**Exercise description:** Extract the data lines from the one containing "Find the location" through the one containing "sidebar-item-dashboard: Dashboard is", both included, and reproduce them verbatim without the pictures.

**Task inputs:**

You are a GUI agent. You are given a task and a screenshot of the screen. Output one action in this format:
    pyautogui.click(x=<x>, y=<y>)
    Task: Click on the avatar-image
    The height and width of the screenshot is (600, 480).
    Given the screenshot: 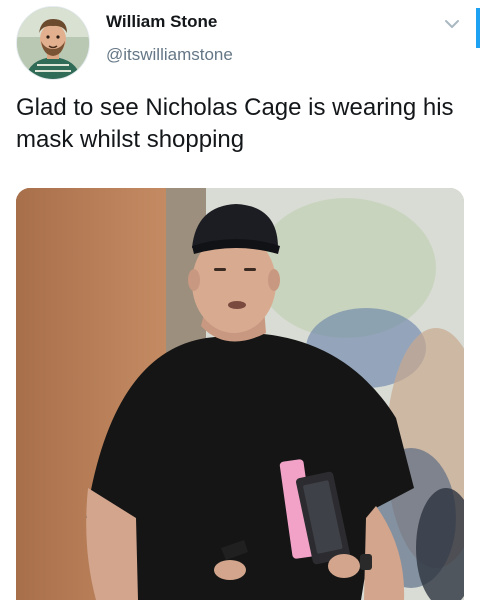 What is the action you would take?
    pyautogui.click(x=53, y=43)
    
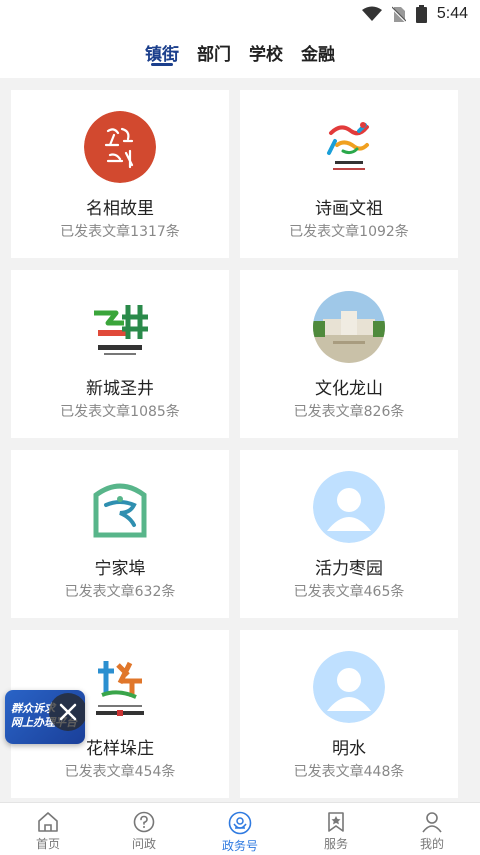 Image resolution: width=480 pixels, height=855 pixels. Describe the element at coordinates (120, 569) in the screenshot. I see `account-name: 宁家埠` at that location.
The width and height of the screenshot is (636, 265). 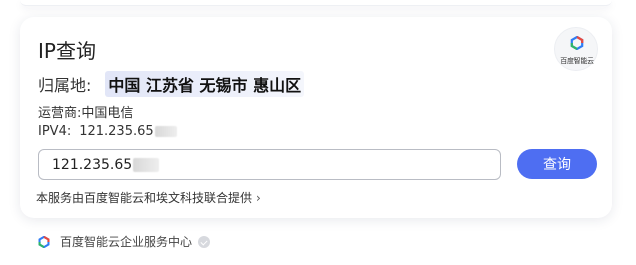 I want to click on search-button: 查询, so click(x=557, y=164).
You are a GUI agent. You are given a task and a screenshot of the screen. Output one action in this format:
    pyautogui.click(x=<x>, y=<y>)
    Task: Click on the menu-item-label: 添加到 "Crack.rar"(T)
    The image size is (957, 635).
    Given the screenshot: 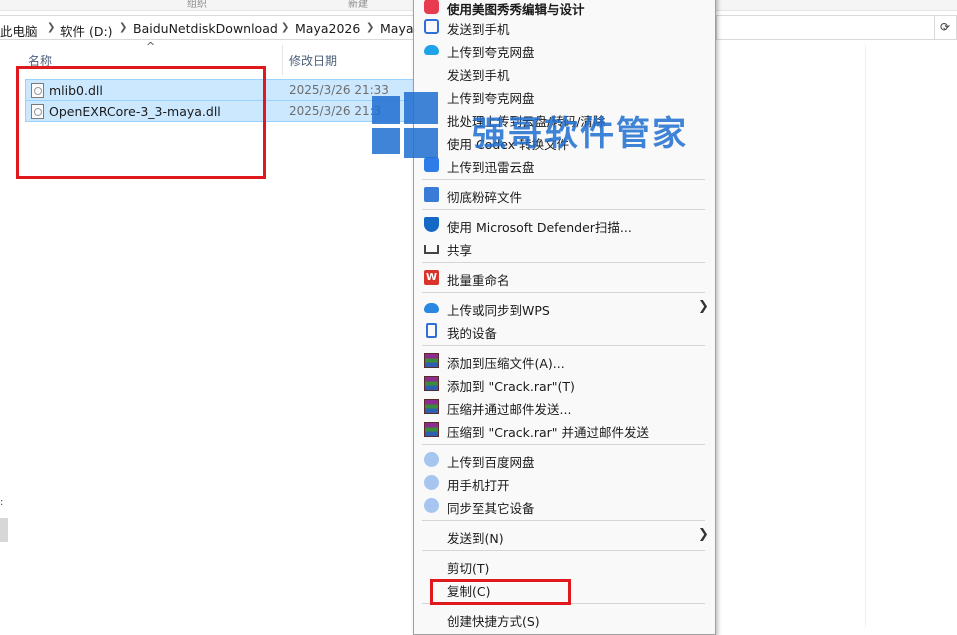 What is the action you would take?
    pyautogui.click(x=511, y=386)
    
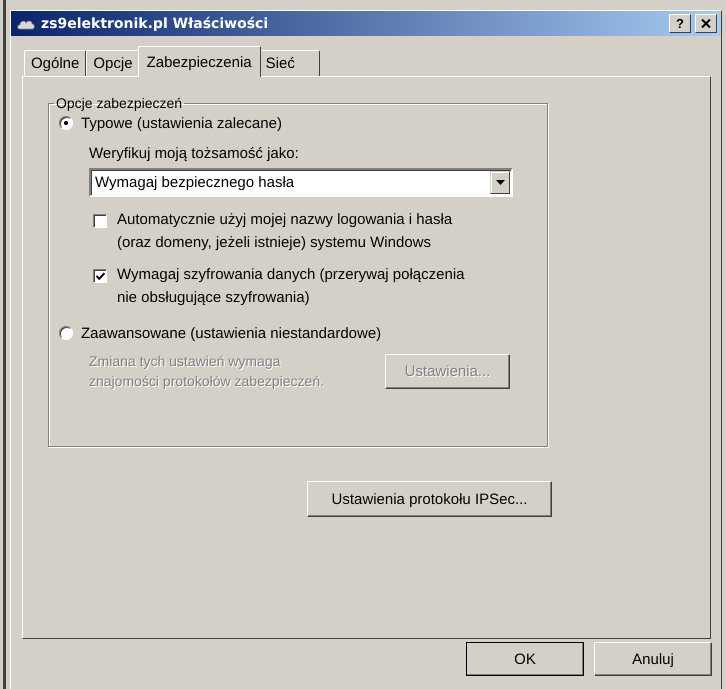 Image resolution: width=726 pixels, height=689 pixels. Describe the element at coordinates (55, 63) in the screenshot. I see `tab: Ogólne` at that location.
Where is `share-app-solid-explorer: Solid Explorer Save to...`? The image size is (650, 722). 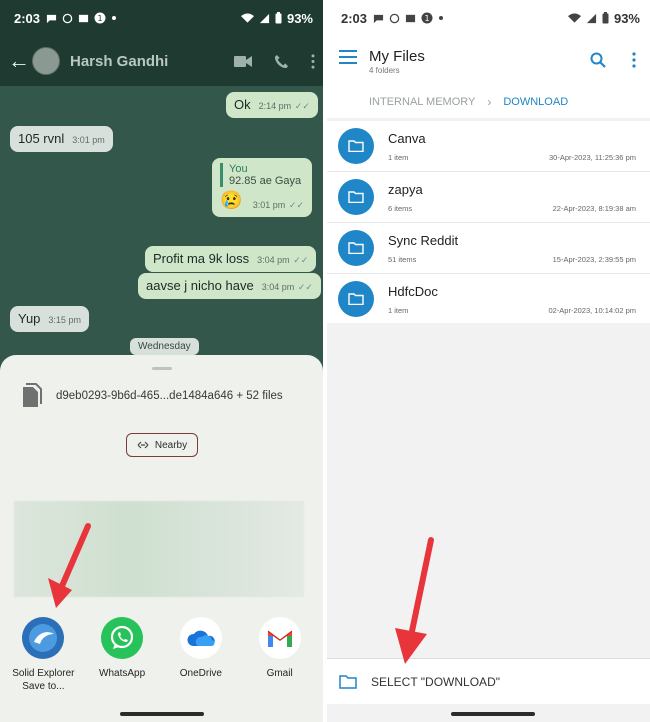 share-app-solid-explorer: Solid Explorer Save to... is located at coordinates (43, 655).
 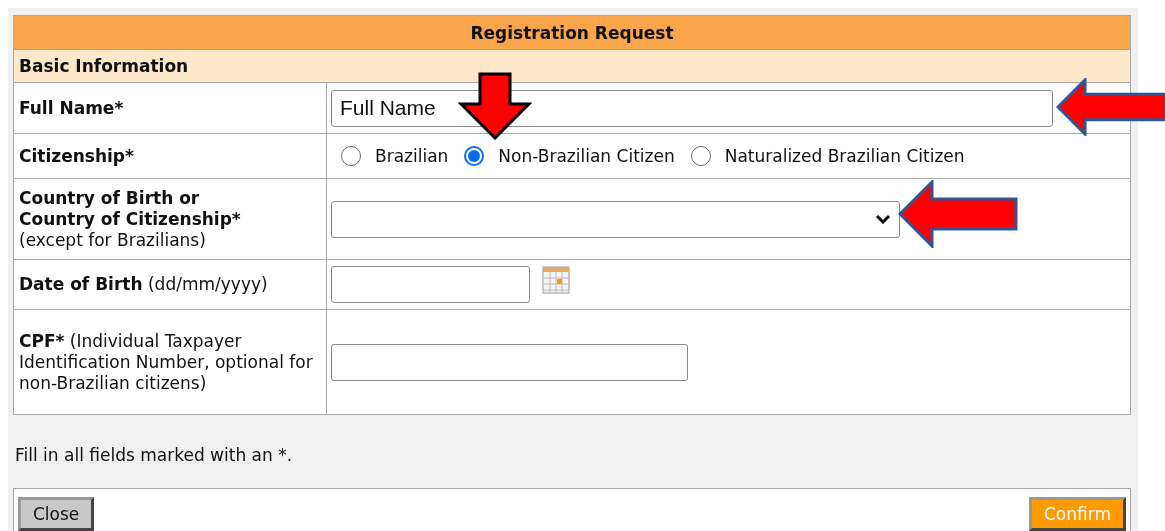 What do you see at coordinates (166, 362) in the screenshot?
I see `field-label: CPF* (Individual Taxpayer Identification Number, optional for non-Brazilian citizens)` at bounding box center [166, 362].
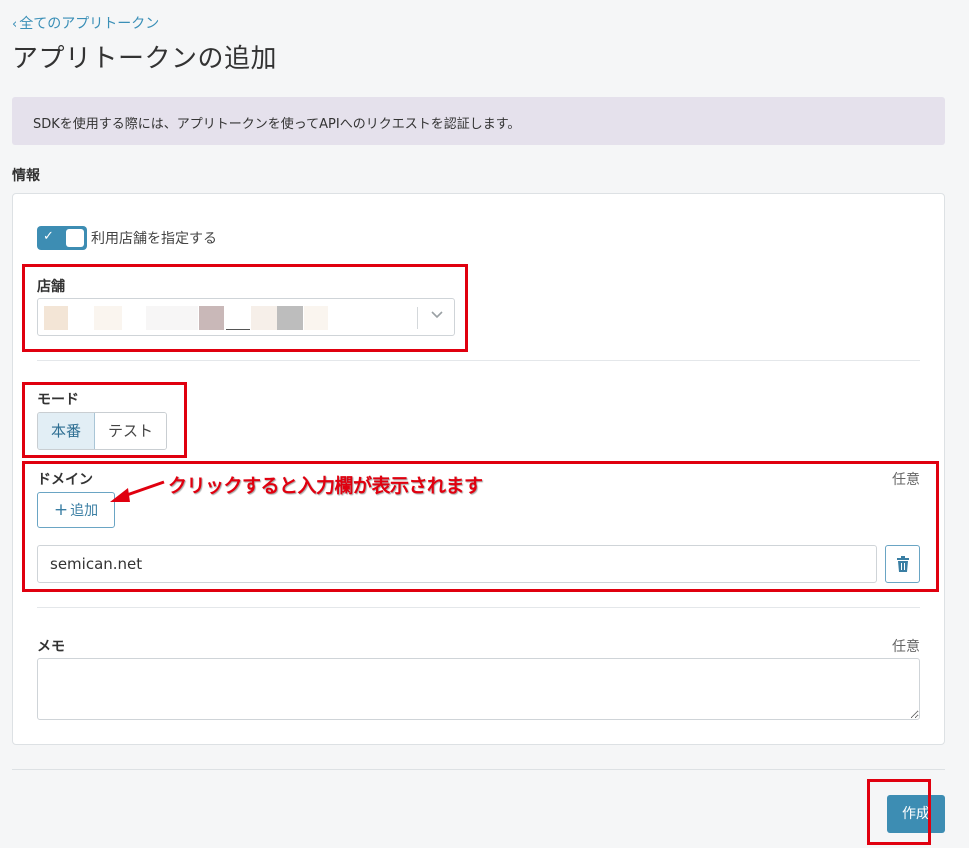 This screenshot has height=848, width=969. What do you see at coordinates (75, 238) in the screenshot?
I see `toggle-knob` at bounding box center [75, 238].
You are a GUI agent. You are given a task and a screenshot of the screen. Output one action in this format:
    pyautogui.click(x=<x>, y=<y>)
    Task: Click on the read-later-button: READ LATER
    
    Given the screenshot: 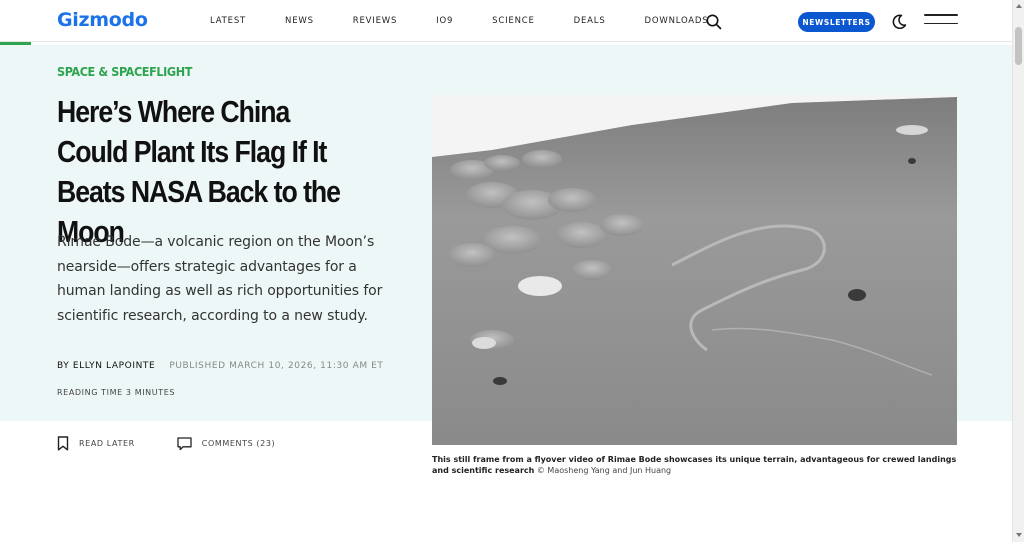 What is the action you would take?
    pyautogui.click(x=96, y=444)
    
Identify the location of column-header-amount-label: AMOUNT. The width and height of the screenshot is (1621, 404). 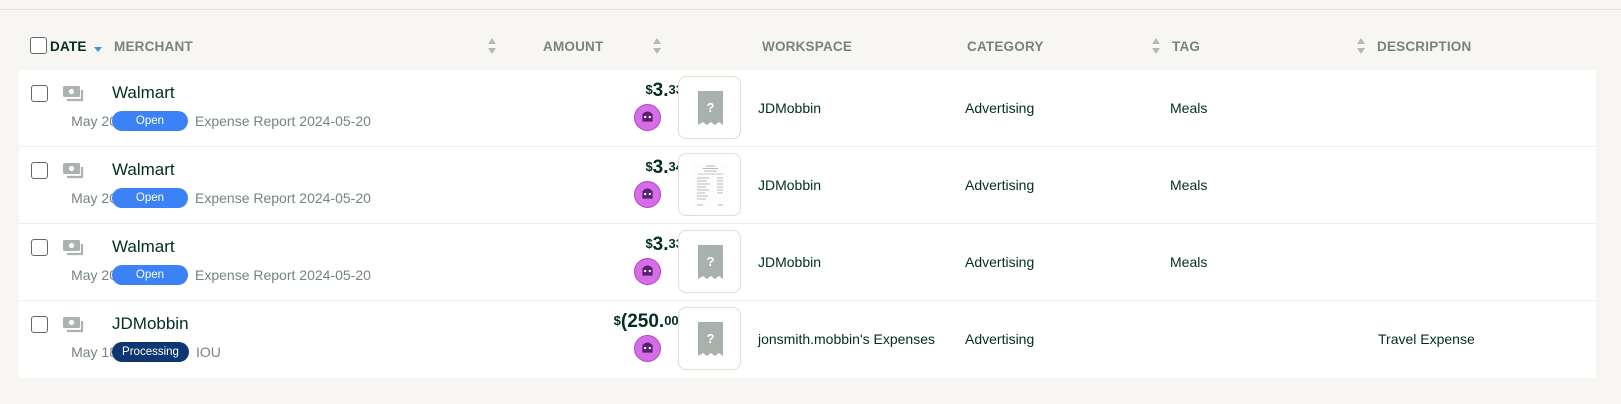
(574, 46).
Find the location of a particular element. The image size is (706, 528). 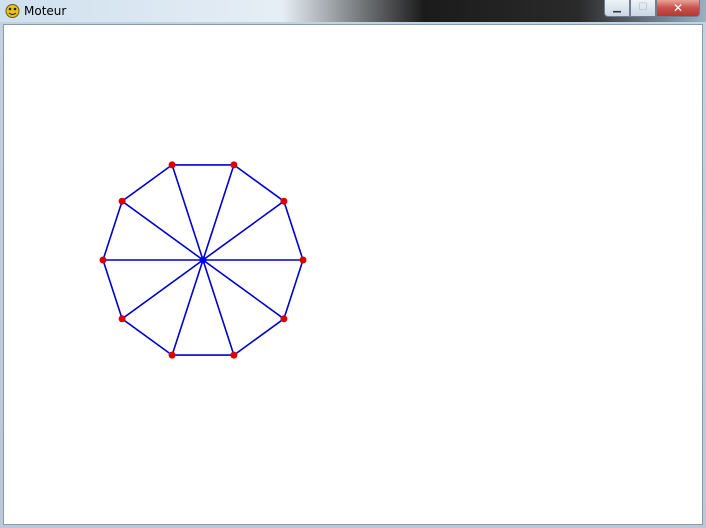

title-bar: Moteur ▁ ☐ ✕ is located at coordinates (353, 11).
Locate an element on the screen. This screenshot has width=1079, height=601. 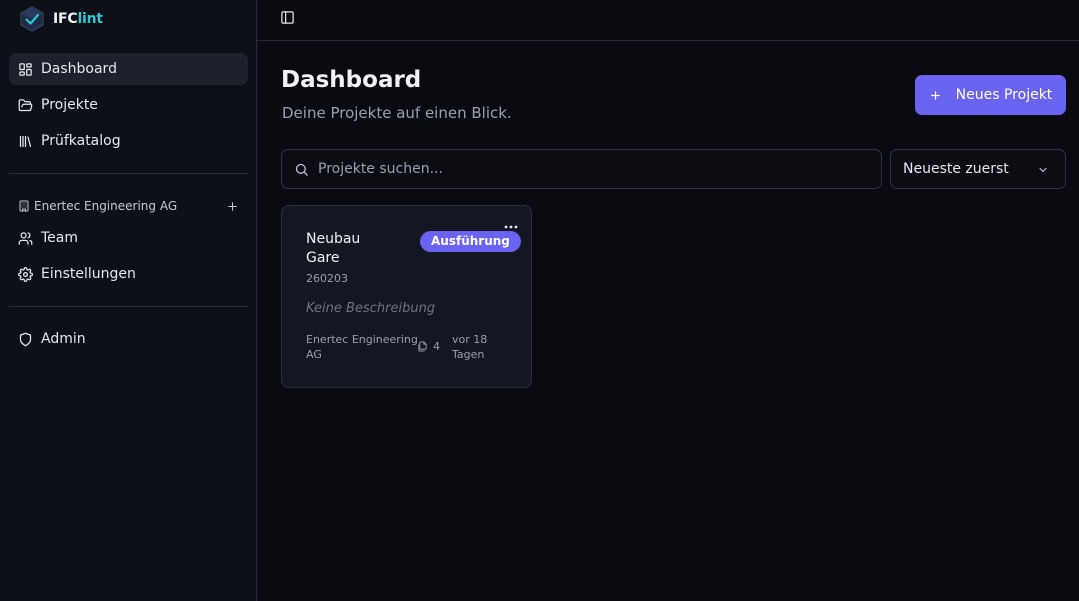
sidebar-item-dashboard: Dashboard is located at coordinates (128, 69).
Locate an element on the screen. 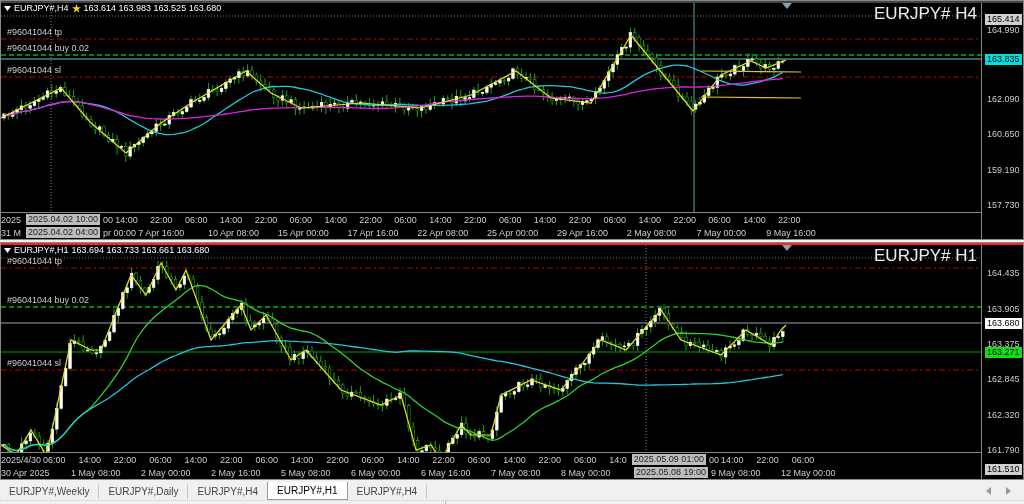 The image size is (1024, 504). time-label: 15 Apr 00:00 is located at coordinates (304, 232).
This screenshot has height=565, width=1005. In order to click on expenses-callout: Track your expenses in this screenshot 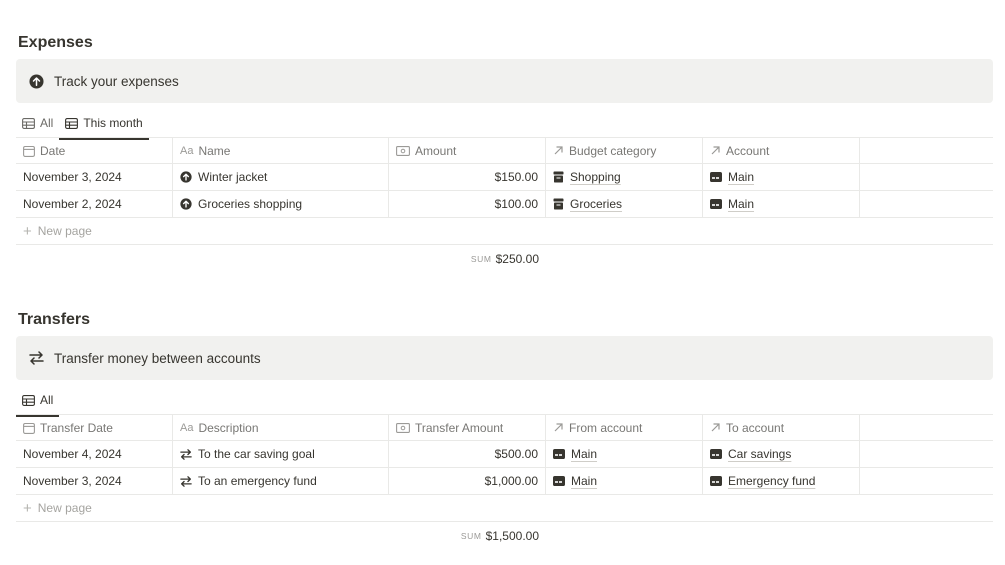, I will do `click(504, 81)`.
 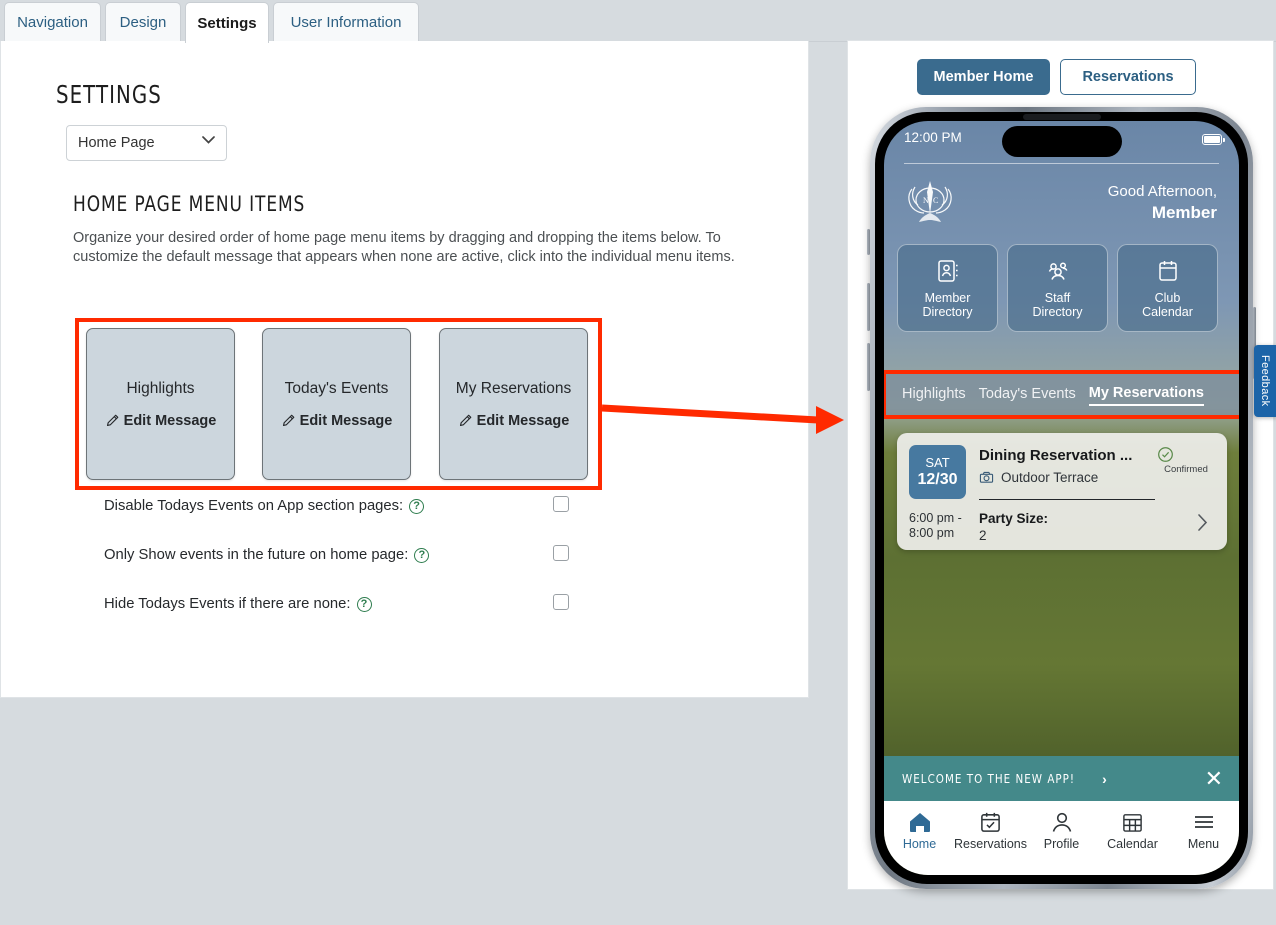 I want to click on menu-item-my-reservations: My Reservations Edit Message, so click(x=514, y=404).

**Written response:**
Find the location of a particular element. The image size is (706, 528). 

title-bar: Moteur ▁ ☐ ✕ is located at coordinates (353, 11).
Locate an element on the screen. This screenshot has width=1079, height=601. 
sidebar-item-dashboard: Dashboard is located at coordinates (128, 69).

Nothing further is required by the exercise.